Collected data entries
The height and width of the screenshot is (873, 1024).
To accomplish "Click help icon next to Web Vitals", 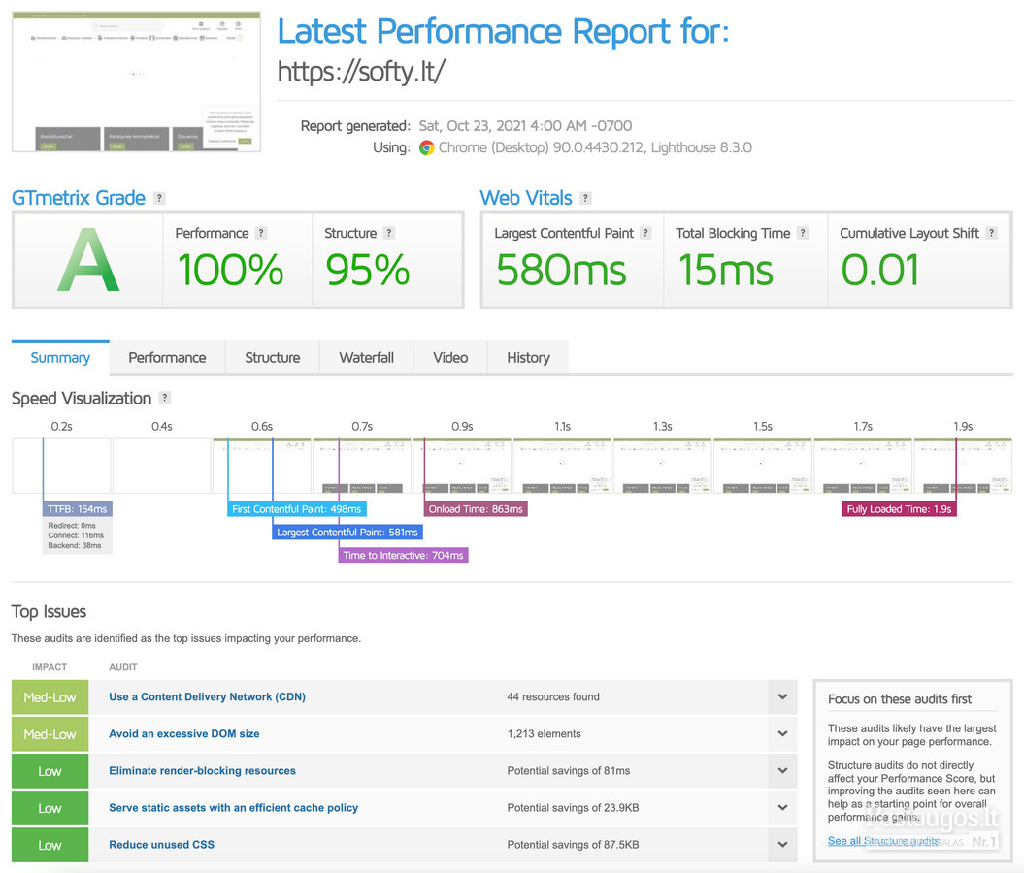I will [x=585, y=199].
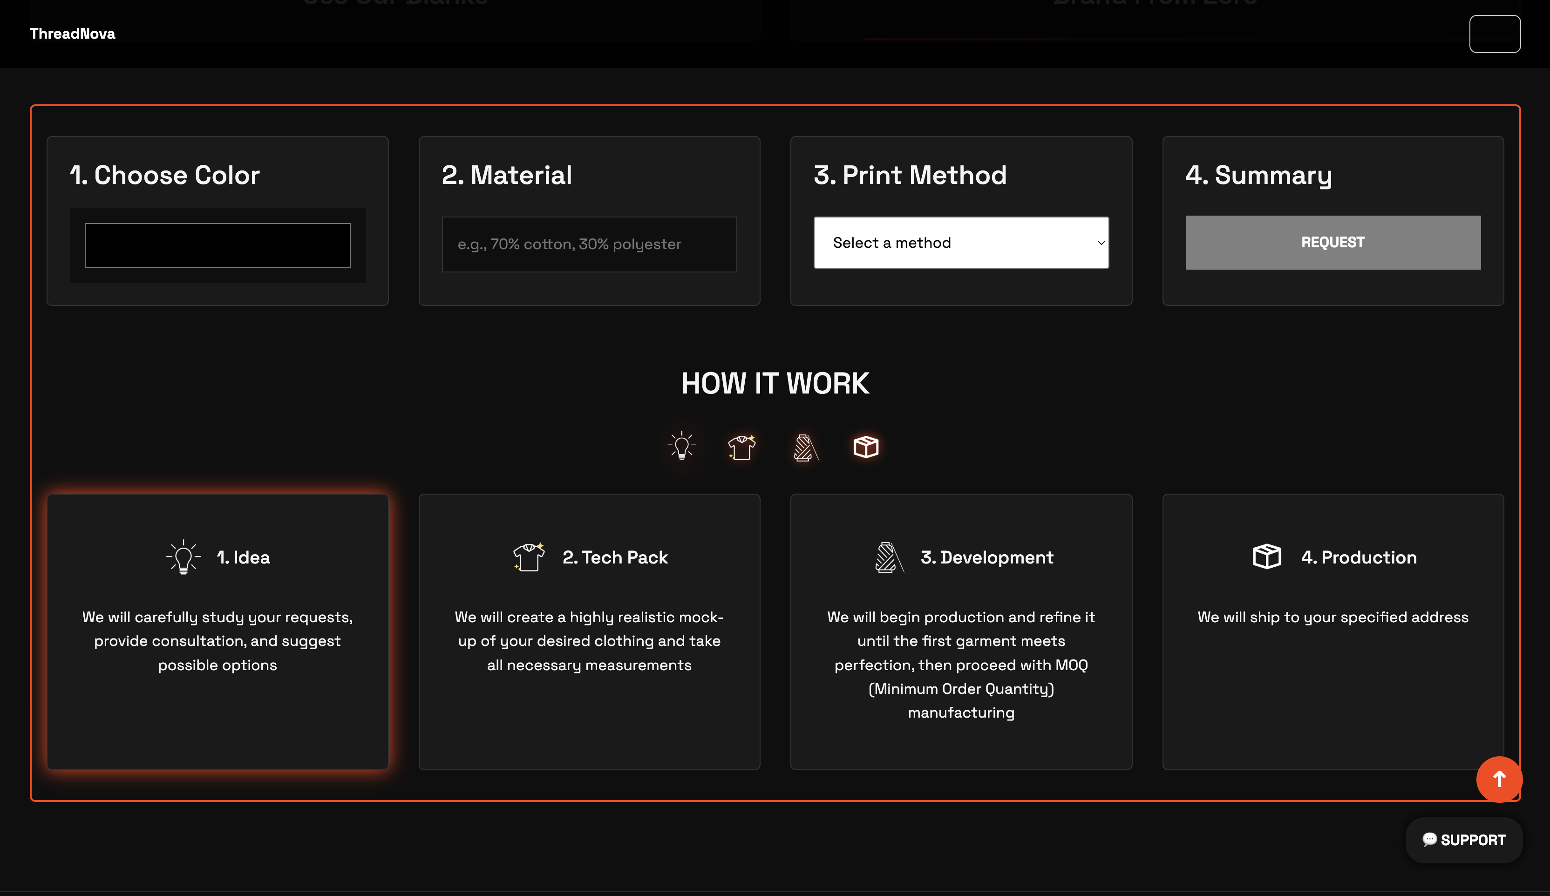Click the t-shirt icon in step row
The image size is (1550, 896).
742,446
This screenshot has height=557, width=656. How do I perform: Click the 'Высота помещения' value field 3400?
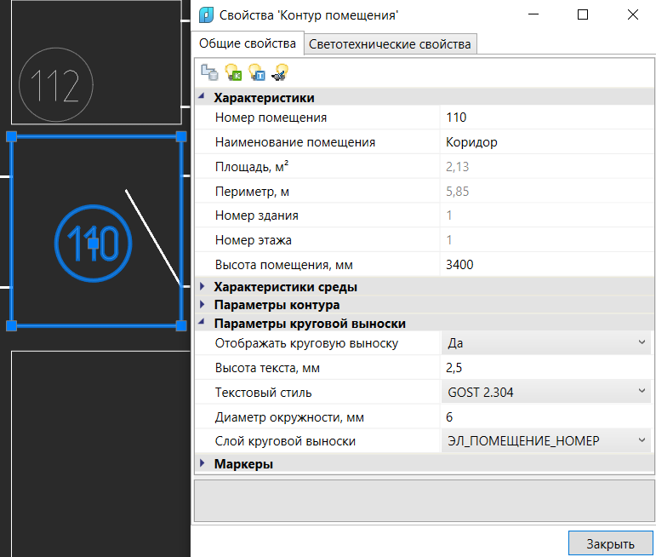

(Task description): Locate each of the lines above that contains the word "screenshot" and copy those lines.

(Answer for this exercise):
The height and width of the screenshot is (873, 1024).
This screenshot has height=557, width=656. How do I perform: Click the 'Высота помещения' value field 3400?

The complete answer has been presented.